画像形成装置に用いられる感光体1、帯電装置2、露光装置3、液体現像装置4、転写ローラ5、クリーナー6等は、周知の電子写真方式の技術を任意に使用してよい。
【0026】
また、本例においては、感光体1上のトナー像を記録用紙に転写する方式について説明したが、感光体1である像担持体上に形成されたトナー像を中間転写体を介して記録用紙に転写する構成であってもよい。
【0027】
液体現像剤を用いる湿式画像形成装置においては、液体現像装置4によって現像された感光体1上のトナー層はトナー及びキャリア液から成り、転写ローラにより記録用紙に転写される。その際、トナーと共にキャリア液も記録用紙に転移し定着装置7に搬送される。
【0028】
定着装置7には余剰なキャリア液を除去し、十分な定着強度を得るために加熱加圧手段8,9を含む複数の加熱手段が設けられる。定着装置の構成については後述する。

[データセットに含まれる記録]
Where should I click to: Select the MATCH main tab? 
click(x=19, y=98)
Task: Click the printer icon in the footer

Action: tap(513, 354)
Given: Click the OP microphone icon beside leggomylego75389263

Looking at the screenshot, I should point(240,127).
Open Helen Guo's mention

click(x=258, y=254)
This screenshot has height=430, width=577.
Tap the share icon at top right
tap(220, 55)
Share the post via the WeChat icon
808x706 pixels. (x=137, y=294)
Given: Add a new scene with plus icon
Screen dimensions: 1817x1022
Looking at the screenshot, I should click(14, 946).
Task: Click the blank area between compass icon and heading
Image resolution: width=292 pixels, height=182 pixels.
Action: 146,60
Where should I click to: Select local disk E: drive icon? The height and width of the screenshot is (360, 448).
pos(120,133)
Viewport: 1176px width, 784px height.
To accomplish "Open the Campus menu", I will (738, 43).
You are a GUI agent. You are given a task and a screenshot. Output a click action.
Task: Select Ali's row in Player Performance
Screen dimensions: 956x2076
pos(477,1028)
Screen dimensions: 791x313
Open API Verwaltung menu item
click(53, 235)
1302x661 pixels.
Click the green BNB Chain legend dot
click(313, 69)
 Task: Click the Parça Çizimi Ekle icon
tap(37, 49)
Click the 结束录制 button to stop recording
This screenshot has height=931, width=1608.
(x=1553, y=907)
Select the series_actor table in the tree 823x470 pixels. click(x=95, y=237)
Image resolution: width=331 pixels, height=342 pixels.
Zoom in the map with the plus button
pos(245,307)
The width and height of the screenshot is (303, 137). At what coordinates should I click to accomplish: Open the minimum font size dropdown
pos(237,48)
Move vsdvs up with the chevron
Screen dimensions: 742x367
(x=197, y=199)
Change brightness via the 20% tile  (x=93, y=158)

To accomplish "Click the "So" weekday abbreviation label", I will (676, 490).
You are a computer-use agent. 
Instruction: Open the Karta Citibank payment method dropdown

_作業内容_.
1) 画像形成装置に関する抜粋によると、液体現像装置4で現像された感光体1上のトナー層は何から成りますか。
2) 次の(a)〜(c)の各記述が画像形成装置に関する抜粋の内容と一致するかどうかを、「はい」か「いいえ」で答えてください。それぞれ判断の根拠となる語句を抜粋から正確に引用してください。
(a) 定着装置7には、加熱加圧手段8,9を含む複数の加熱手段が設けられる。
(b) 記録用紙への転写の際、キャリア液は感光体1上に残り、記録用紙には転移しない。
(c) 像担持体上のトナー像を、中間転写体を介して記録用紙に転写する構成も認められている。
3) 画像形成装置に関する抜粋の最後の文の後から、記述を再開して続きを書いてください。

_各課題の解答_.
1) トナー及びキャリア液から成ります。

2)
(a) はい。「加熱加圧手段8,9を含む複数の加熱手段が設けられる」
(b) いいえ。「トナーと共にキャリア液も記録用紙に転移し」
(c) はい。「中間転写体を介して記録用紙に転写する構成であってもよい」

3)
【0029】
次に、現像に用いる液体現像剤について説明する。液体現像剤は、溶媒であるキャリア液体中に着色されたトナー粒子を高濃度で分散している。また、液体現像剤には、分散剤、荷電制御剤などの添加剤を適宜、選んで添加してもよい。
【0030】
液体現像剤は、キャリア液である絶縁性液体と、静電潜像を現像するトナーと、トナーを分散させる分散剤とを主要成分としている。
【0031】
キャリア液としては、一般に電子写真用液体現像剤に用いるものであれば特に制限することなく使用することができるが、例えば、キャリア液として、イソパラフィン系のアイソパー(G、H、L、Mなど)(エクソンモビール)、IPソルベント(1620、2028、2835など)(出光興産)や、パラフィン系のモレスコホワイト(P−40,P−70,P−120)(松村石油研究所)を挙げることができる。また、シリコンオイル、ミネラルオイルを用いることも可能である。
【0032】
トナー粒子は、主として、樹脂と着色のための顔料や染料からなる。樹脂には、顔料や染料を樹脂中に均一に分散させる機能と、記録用紙に定着させる際のバインダとしての機能がある。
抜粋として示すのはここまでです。